Department of Biomedical Science and Engineering (BMSE), Institute of Integrated Technology (IIT), Gwangju Institute of Science and Technology (GIST), Gwangju, Republic of Korea.
Translational Neuroimaging Laboratory, The McGill University Research Center for Studies in Aging (MCSA), McGill University, Montreal, Canada.
PLoS One. 2019 Feb 22;14(2):e0212582. doi: 10.1371/journal.pone.0212582. eCollection 2019.
Early diagnosis of Alzheimer's disease (AD) and Mild Cognitive Impairment (MCI) is essential for timely treatment. Machine learning and multivariate pattern analysis (MVPA) for the diagnosis of brain disorders are explicitly attracting attention in the neuroimaging community. In this paper, we propose a voxel-wise discriminative framework applied to multi-measure resting-state fMRI (rs-fMRI) that integrates hybrid MVPA and extreme learning machine (ELM) for the automated discrimination of AD and MCI from the cognitive normal (CN) state.
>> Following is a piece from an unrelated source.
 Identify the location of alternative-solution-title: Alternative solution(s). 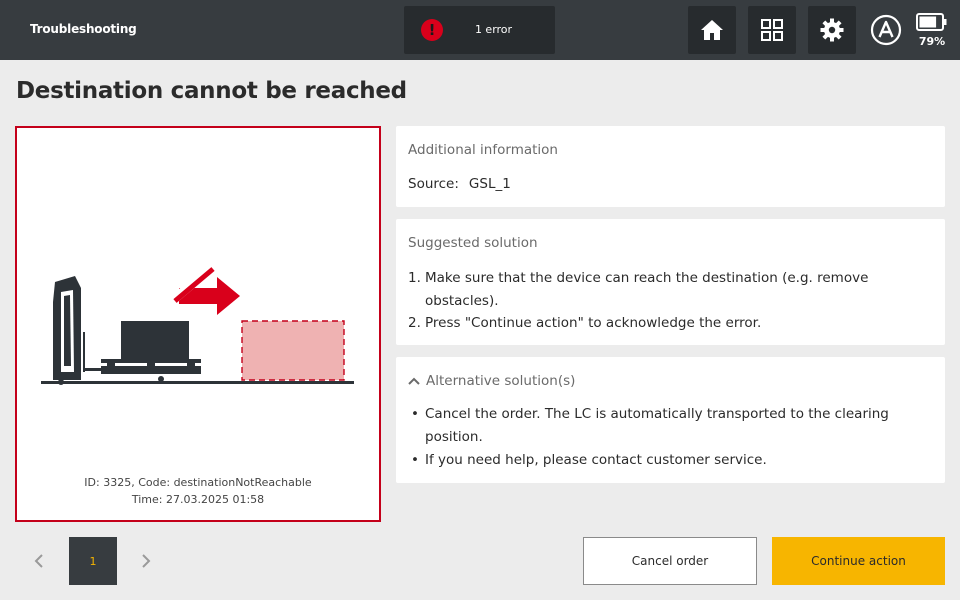
(501, 381).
We used two rs-fMRI cohorts: the public Alzheimer's disease Neuroimaging Initiative database (ADNI2) and an in-house Alzheimer's disease cohort from South Korea, both including individuals with AD, MCI, and normal controls. After extracting three-dimensional (3-D) patterns measuring regional coherence and functional connectivity during the resting state, we performed univariate statistical t-tests to generate a 3-D mask that retained only voxels showing significant changes. Given the initial univariate features, to enhance discriminative patterns, we implemented MVPA feature reduction using support vector machine-recursive feature elimination (SVM-RFE), and least absolute shrinkage and selection operator (LASSO), in combination with the univariate t-test. Classifications were performed by an ELM, and its efficiency was compared to linear and nonlinear (radial basis function) SVMs.
The maximal accuracies achieved by the method in the ADNI2 cohort were 98.86% (p<0.001) and 98.57% (p<0.001) for AD and MCI vs. CN, respectively. In the in-house cohort, the same accuracies were 98.70% (p<0.001) and 94.16% (p<0.001).
From a clinical perspective, combining extreme learning machine and hybrid MVPA applied on concatenations of multiple rs-fMRI biomarkers can potentially assist the clinicians in AD and MCI diagnosis.
阿尔茨海默病(AD)和轻度认知障碍(MCI)的早期诊断对于及时治疗至关重要。机器学习和多变量模式分析(MVPA)在脑疾病诊断中的应用在神经影像学领域受到了特别关注。在本文中,我们提出了一种体素级别的判别框架,应用于多模态静息态 fMRI(rs-fMRI),该框架集成了混合 MVPA 和极限学习机(ELM),用于自动区分 AD 和 MCI 与认知正常(CN)状态。
我们使用了两个 rs-fMRI 队列:公共阿尔茨海默病神经影像学倡议数据库(ADNI2)和来自韩国的内部阿尔茨海默病队列,两者均包括 AD、MCI 和正常对照组的个体。在提取测量静息状态下区域相干性和功能连接的三维(3-D)模式后,我们进行了单变量统计 t 检验,生成了一个保留仅显示显著变化的体素的 3-D 掩模。给定初始的单变量特征,为了增强判别模式,我们使用支持向量机递归特征消除(SVM-RFE)和最小绝对值收缩和选择算子(LASSO)结合单变量 t 检验来进行 MVPA 特征降维。分类由 ELM 执行,并将其效率与线性和非线性(径向基函数)SVM 进行比较。
该方法在 ADNI2 队列中的最大准确率为 AD 和 MCI 与 CN 相比分别为 98.86%(p<0.001)和 98.57%(p<0.001)。在内部队列中,相同的准确率为 98.70%(p<0.001)和 94.16%(p<0.001)。
从临床角度来看,将极限学习机和混合 MVPA 结合应用于多个 rs-fMRI 生物标志物的串联,可以为临床医生在 AD 和 MCI 诊断中提供帮助。